DHL’s last sorting shift

Between 4 and 6 this morning, the DHL air park held its last shift of package-sorting in Wilmington, Ohio. It represents the conclusion of the largest single layoff in Ohio history. I covered it with two colleagues from the News Journal, as well as reporters from 60 Minutes, Dayton Daily News, and channels 7 and 9 out of Dayton and Cincinnati, respectively.

Our coverage is in breaking-news form right now, which doesn’t include my photos and video. But I’ll link to my coverage once it appears. For now, you can read the story I co-reported with my new Assistant Editor, Brandy Chandler. I wrote about the first two people, Lisa Kanzius and Terri Elan. Brandy wrote about Dave Sanderson and Kent Schilling.

I have to go, or else I’d post some photos. I’ll get to that soon.

Local orgs pay for laid-off worker health care

The quasi-public hospital in Wilmington is picking up the brunt of the cost to care for the health of laid-off air park workers — soon to be, possibly, all 8-10,000 of them.

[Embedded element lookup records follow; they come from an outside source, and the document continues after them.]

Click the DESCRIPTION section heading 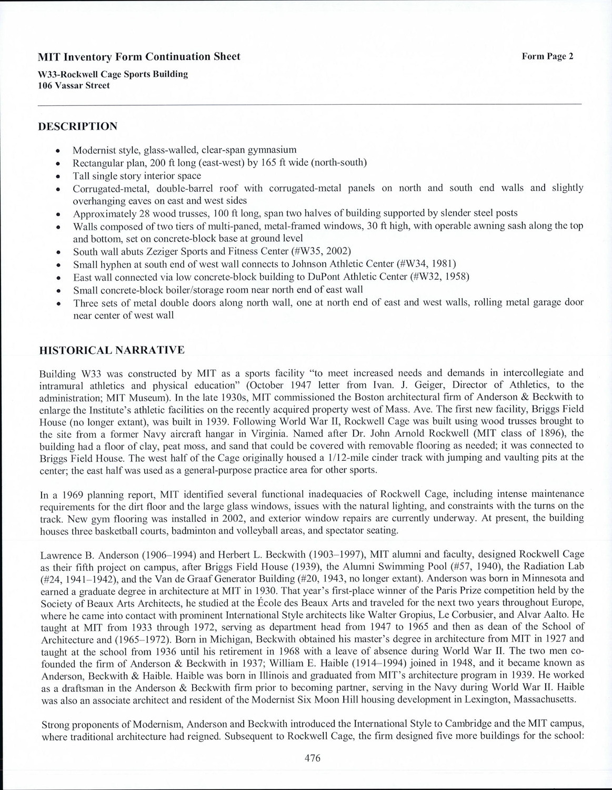pos(78,126)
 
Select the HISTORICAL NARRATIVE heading pos(112,350)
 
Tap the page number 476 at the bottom pos(313,758)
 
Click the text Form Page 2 pos(547,57)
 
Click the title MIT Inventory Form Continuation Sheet pos(139,57)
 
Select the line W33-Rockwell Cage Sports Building pos(113,74)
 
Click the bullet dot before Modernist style pos(64,150)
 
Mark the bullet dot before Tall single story pos(64,176)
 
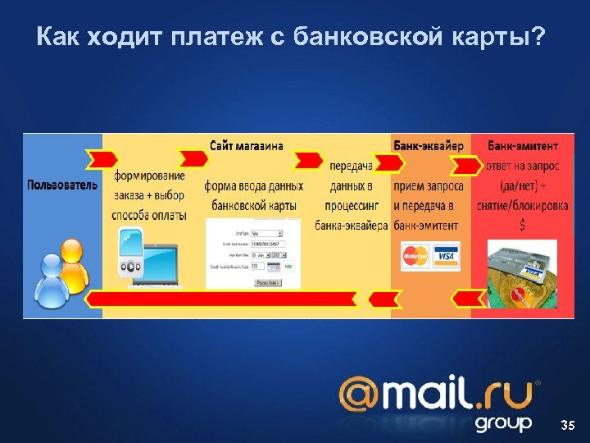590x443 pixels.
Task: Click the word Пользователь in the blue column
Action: tap(62, 185)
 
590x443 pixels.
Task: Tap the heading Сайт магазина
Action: tap(247, 146)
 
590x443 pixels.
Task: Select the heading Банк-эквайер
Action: tap(429, 146)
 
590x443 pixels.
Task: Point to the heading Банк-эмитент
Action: tap(524, 146)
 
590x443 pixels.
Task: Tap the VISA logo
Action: tap(446, 257)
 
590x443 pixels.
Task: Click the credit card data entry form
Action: tap(253, 254)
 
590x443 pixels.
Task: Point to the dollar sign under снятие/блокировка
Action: tap(522, 224)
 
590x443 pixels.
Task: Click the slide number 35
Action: tap(567, 425)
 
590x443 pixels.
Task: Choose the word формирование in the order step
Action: tap(150, 176)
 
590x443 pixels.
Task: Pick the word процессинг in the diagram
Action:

The other part of the funding came from DHL itself via the Clinton County Foundation, itself a 501c3 staffed by prominent public figures.

I wrote the story about this tonight.

I spent several hours scouring a grant application and crunching the numbers within. I found something mildly fishy with the application — that the local hospital minimized the cost it was actually going to incur with the plan it proposed. Not my place to decide whether or not it was intentional. But I certainly reported it.